Here is a list of books I read this semester when I probably should have been doing other things.
The Widow by Georges Simenon
One of Simenon’s “romans durs” (lit. “hard novels”). Bleak and succinct. A recently paroled drifter shacks up with a middle-aged widow in provincial France much to the dismay of her suspicious in-laws. A beautiful young mother, greedy relatives, and a terrible secret.
The Man from Beijing by Henning Mankell
A thriller from the author of the Kurt Wallander detective novels. Not my favorite read this semester, but very interesting in terms of its treatment of Chinese influence in sub-Saharan Africa.
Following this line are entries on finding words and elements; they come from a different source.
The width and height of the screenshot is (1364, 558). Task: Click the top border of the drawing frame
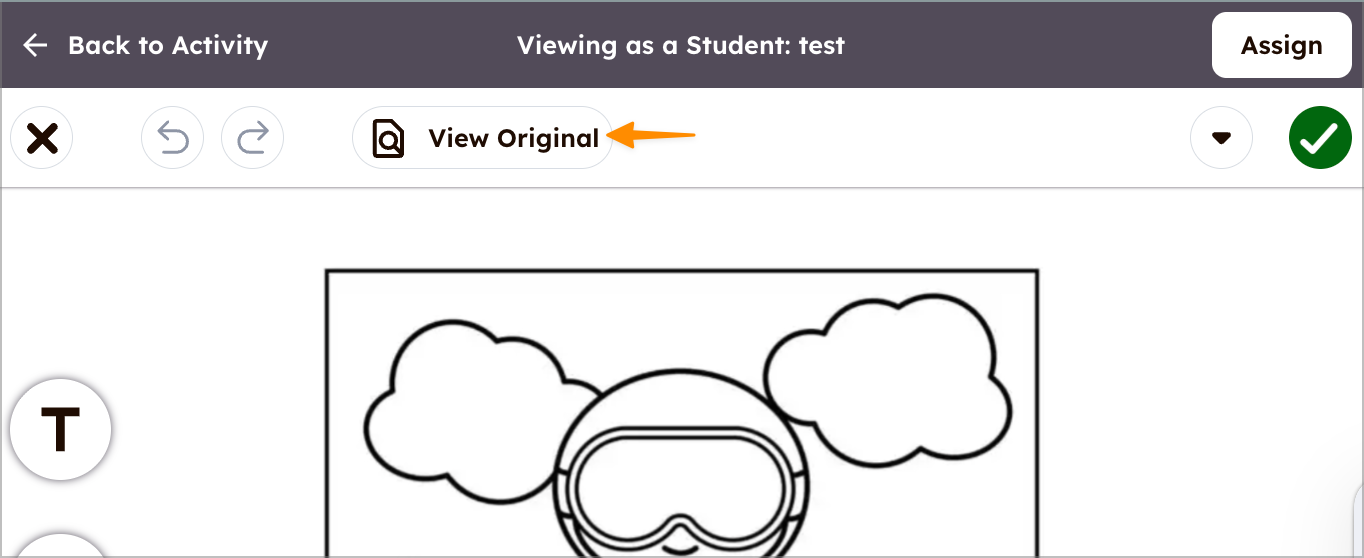(681, 270)
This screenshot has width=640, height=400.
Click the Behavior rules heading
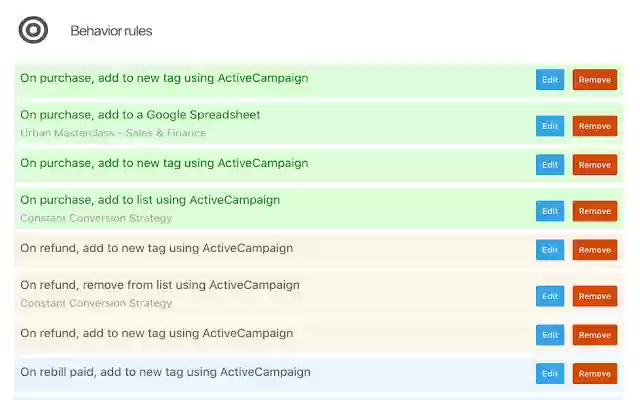click(111, 31)
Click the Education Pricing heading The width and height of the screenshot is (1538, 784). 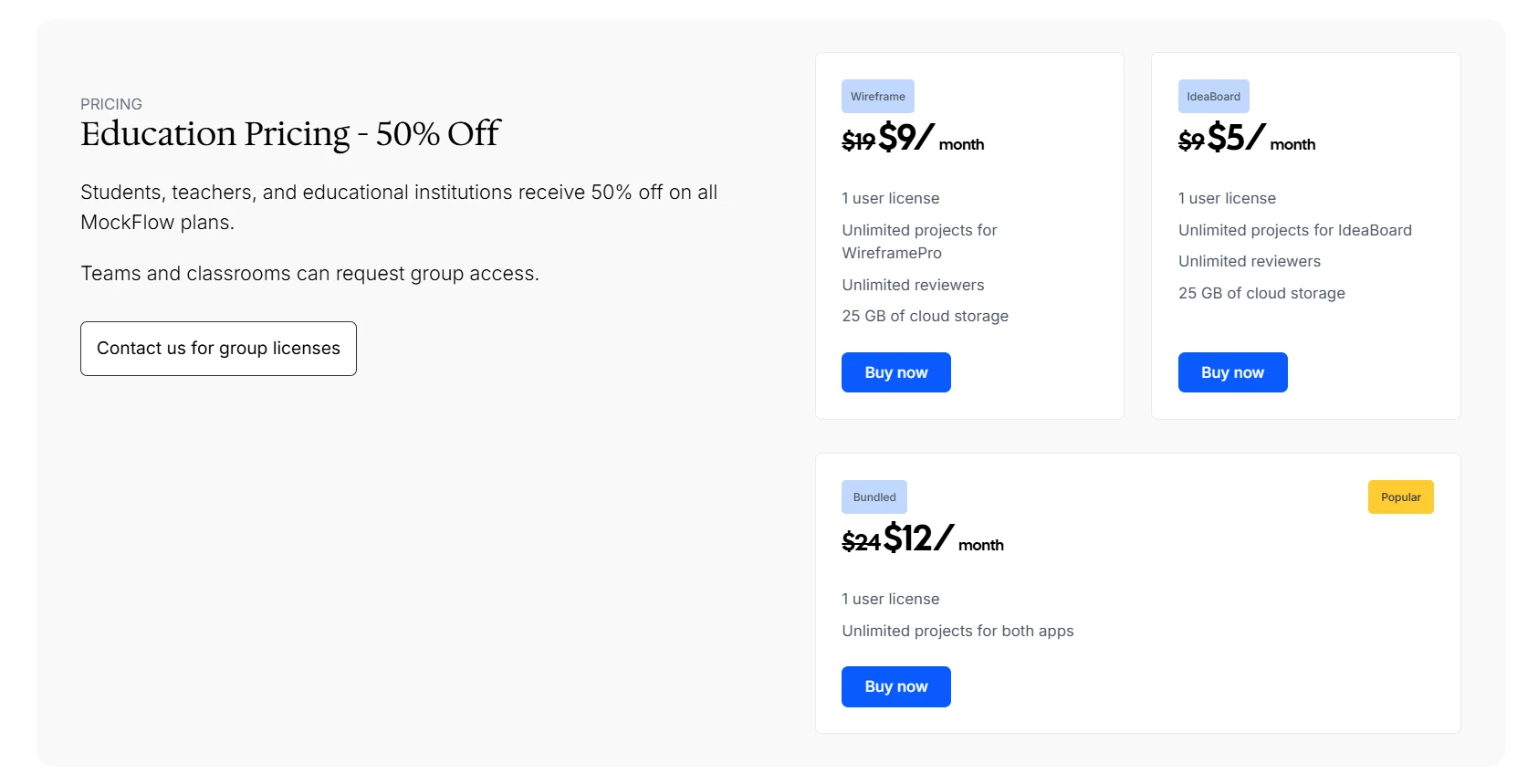[x=289, y=134]
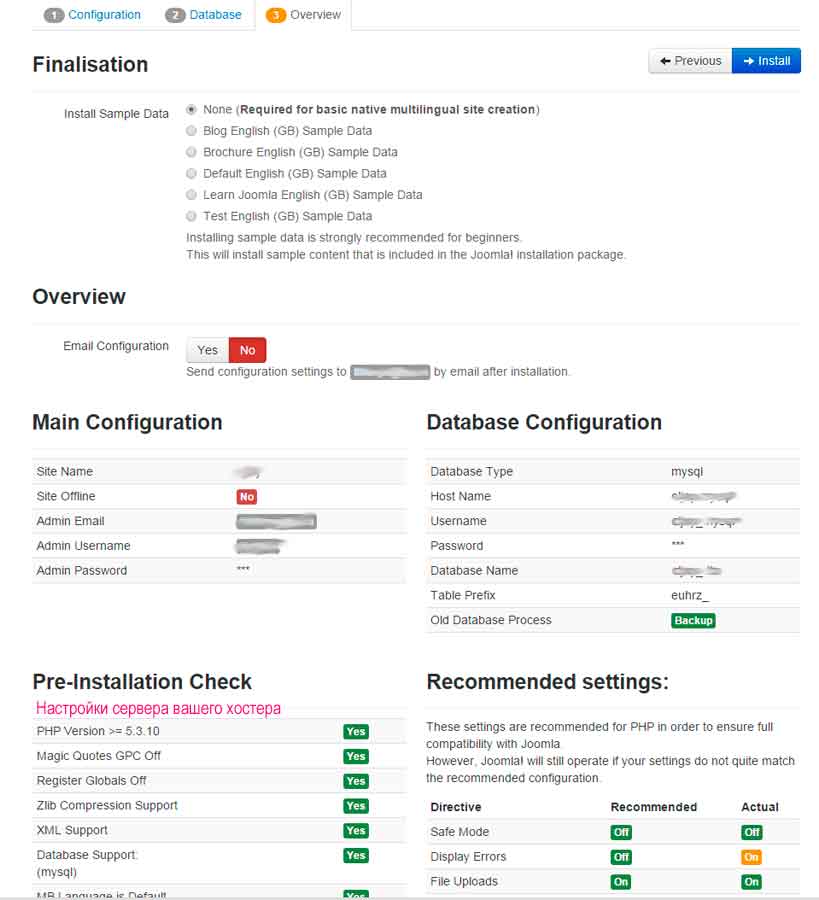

Euro crime writers are, in general, much more politically interesting than their American counterparts (barring James Ellroy, of course).
The Cultural Return by Susan Hegeman
For serious students of the humanities this is a short, very useful text which traces the recent history of the concept of culture. The title itself is a play on the notion of “the cultural turn” which many disciplines undertook in the 1990s.
The Witness by Juan Jose Saer
A great, short novel about a cabin boy sailing for the Americas in the 16th century. I might use it for HUM455 in the Fall.
Atlas of the European Novel by Franco Moretti
Moretti is one of our most original literary critics. This brief study of the geography of the European novel is fairly pathbreaking. At the very least it suggests new ways of thinking about space and narrative.
Aspects of the Novel by EM Forster
The classic study by the author of A Room with a View and A Passage to India. Based on his lectures at Cambridge University.
Embassytown by China Mieville
Mieville has already written some fantastic speculative fiction (The City & the City, Perdido Street Station) and is sometimes identified as an exemplar of the New Weird. Embassytown takes his game even higher by engaging with semiotic themes such as referentiality and signification.
Currently working on:
A Place of Greater Safety by Hilary Mantel
A thoroughly researched historical novel about the French Revolution by the author of Wolf Hall.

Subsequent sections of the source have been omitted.